Monday, 30 May 2011

The Dog Saw The Risk

Been awhile since I last posted ( full explanation soon ), one reason was a vacation to the US. To pass the time on the flight I find that a Malcolm Gladwell book usually works and also provides material for a blog post afterwards.

This time was no exception - the book I was reading was What The Dog Saw and from the chapter Blowup I learned about risk homeostasis.

The theory behind this is that under certian circumstances, changes that appear to make a system or an organisation safer, in fact don't. The reason for this is that humans have a tendency to compensate for lower risks in one area by taking greater risks in another.

Gladwell gives some examples of this:

  • Part of a fleet of taxicabs in Munich were equipped with ABS. Did the group with ABS have fewer accidents ? No, they had more ! They drove faster, made sharper turns, braked harder.

  • More pedestrians are killed at marked crosswalks than unmarked ones because they compensate for the safe environment of a marked crosswalk by being less vigilant about traffic.

Risk homeostasis also works the opposite way.
In Sweden they changed from driving on the left-hand side to the right-hand side. This did not increase the accident rate, traffic fatalaties dropped by 17% as people compensated for the unfamiliarity with the new driving pattern by driving more carefully.

All of which made me think about whether this could relate to testing and s/w development.

  • Do devs take more risks if they know there's a testing stage at the end to catch their mistakes ?
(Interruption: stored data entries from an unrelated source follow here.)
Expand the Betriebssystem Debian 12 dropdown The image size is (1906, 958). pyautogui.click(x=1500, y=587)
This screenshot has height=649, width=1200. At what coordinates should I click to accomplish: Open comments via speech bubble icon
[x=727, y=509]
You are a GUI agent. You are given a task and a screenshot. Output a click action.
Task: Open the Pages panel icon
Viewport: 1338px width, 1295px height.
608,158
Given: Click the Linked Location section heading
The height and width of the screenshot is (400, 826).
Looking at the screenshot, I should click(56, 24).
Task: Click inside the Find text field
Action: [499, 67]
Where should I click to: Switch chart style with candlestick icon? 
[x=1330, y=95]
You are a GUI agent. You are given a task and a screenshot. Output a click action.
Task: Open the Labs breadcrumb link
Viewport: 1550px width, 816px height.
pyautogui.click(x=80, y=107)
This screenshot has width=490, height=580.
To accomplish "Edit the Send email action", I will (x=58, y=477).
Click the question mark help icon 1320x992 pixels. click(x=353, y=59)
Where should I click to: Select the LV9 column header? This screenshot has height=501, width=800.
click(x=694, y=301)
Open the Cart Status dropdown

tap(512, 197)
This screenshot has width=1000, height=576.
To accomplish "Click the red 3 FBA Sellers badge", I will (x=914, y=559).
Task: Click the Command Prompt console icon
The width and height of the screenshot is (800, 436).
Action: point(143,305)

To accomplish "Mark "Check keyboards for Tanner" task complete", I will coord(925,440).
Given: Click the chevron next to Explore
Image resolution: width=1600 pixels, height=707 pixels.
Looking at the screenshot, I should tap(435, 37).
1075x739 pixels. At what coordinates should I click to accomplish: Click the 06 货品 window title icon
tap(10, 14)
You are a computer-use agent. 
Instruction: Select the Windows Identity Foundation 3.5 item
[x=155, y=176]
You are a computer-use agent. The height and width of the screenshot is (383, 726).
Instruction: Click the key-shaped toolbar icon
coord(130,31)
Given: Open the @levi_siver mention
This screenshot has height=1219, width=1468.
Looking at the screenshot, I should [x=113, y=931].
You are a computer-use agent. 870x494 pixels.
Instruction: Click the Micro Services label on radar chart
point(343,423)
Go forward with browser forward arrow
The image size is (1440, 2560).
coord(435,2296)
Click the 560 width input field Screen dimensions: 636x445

  • If TDD is introduced to an organisation does it cause an increase in defects as devs think they are safer in the same way as the cab drivers did with their ABS ?

  • Does switching to a new programming language decrease defects because devs are being more careful with their code because it's new to them ?

I was going to look more into this and get the book Target Risk that Gladwell references in his article - but not with a price of £163.95 !!